### Text ###
The Tigers placed Dmitri Young on the disabled list earlier this week and called up Jack Hannahan from Triple-A. Not only is Hannahan a Minnesota native who starred at the University of Minnesota, he grew up along with me in St. Paul's Highland Park neighborhood, graduating from Cretin-Derham Hall (which also produced Joe Mauer and Paul Molitor) a few years before I graduated from Highland Park Senior High (which produced Jack Morris).
I bring this up to note that a hometown boy has made good, but also to inform everyone that in addition to being a major-league baseball player Hannahan also participated in one of the greatest basketball games I've ever seen. Playing in the junior-high league at the St. Paul JCC while a grade school-aged Aaron Gleeman looked on, Hannahan's team battled Zack Neren's team in a multiple-overtime game that ended with both players having well over 50 points.
I have no real point, other than to say that it's amazing how vividly you remember certain seemingly unimportant moments from your childhood. I never spoke to Hannahan and can't remember ever hearing of him as a baseball player before he played for the Gophers, but in my mind he'll always be the guy who scored a whole bunch of points in a basketball game that maybe a half-dozen other people can recall witnessing.
Hannahan made his long-awaited big-league debut yesterday afternoon and may have made baseball history by going 0-for-6. Hopefully the Tigers give him a few more at-bats before sending Hannahan back to the minors, because that would be one ugly Baseball-Reference.com page.
Congratulations to friend of AG.com and fellow Twins blogger Seth Stohs, who is now the proud father of a baby girl named Jozie Sue-Elaine. Seth is without question one of the nicest, most genuine people I've "met" while doing this whole blogging thing, and his daughter is lucky to have him as a dad. In true Seth fashion, he apologized in advance for no longer having as much time to devote to his blog and then proceeded to pump out about 10,000 words over the next week.
### Dataset content ###
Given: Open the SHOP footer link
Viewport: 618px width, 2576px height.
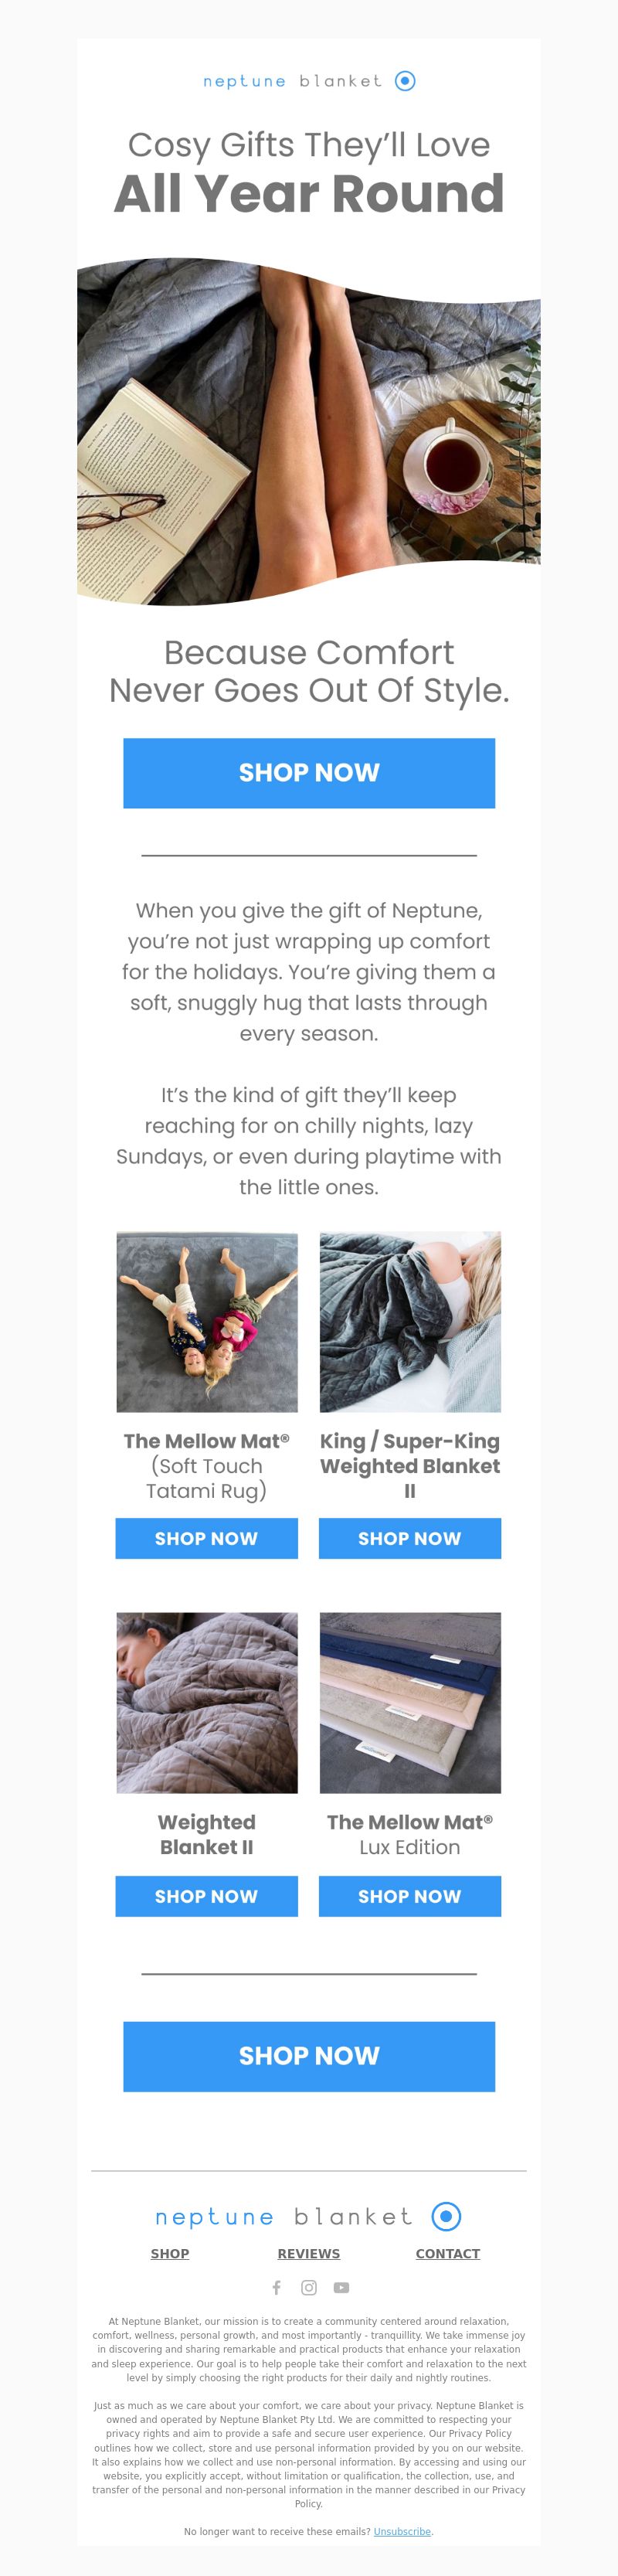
###
Assigned task 1 – Reproduce the passage of the blog post about Jack Hannahan between "Congratulations to friend" and "the next week.", inclusive.
Assigned task 2 – In the blog post about Jack Hannahan, which high school did Hannahan graduate from?
Assigned task 3 – Continue the blog post about Jack Hannahan from its final sentence.

Written reply 1 –
Congratulations to friend of AG.com and fellow Twins blogger Seth Stohs, who is now the proud father of a baby girl named Jozie Sue-Elaine. Seth is without question one of the nicest, most genuine people I've "met" while doing this whole blogging thing, and his daughter is lucky to have him as a dad. In true Seth fashion, he apologized in advance for no longer having as much time to devote to his blog and then proceeded to pump out about 10,000 words over the next week.

Written reply 2 – Cretin-Derham Hall

Written reply 3 –
Never before have I wanted so desperately to have my face bashed into a parking meter.
In last week's "Link-O-Rama" entry I described the amusement I received from reading Paul Katcher's pronouncement that "people who write open letters" are "hacks" and then immediately stumbling across an open letter on Will Carroll's blog. Well, it gets better. Jim "Shecky" Souhan's column in Sunday's Minneapolis Star Tribune began with the following:
You've heard of open letters?
Sometimes life is almost too perfect.
If there's one thing I've learned in 23 years on this planet, it's that when Will Leitch of Deadspin deems something "the most brilliant thing you'll see all day" he's not kidding around.
Joe Christensen of the Star Tribune has a nice article today on the pitching matchup that I'm heading to the Metrodome to see in person tonight: Francisco Liriano vs. Felix Hernandez.
One of my biggest pet peeves is when people misuse the word "literally," so it gives me great pleasure to present this quote about the Twins' new ballpark from Bug Selig in the Star Tribune:
This is an open thank-you note, addressed to those who made the new Twins ballpark possible.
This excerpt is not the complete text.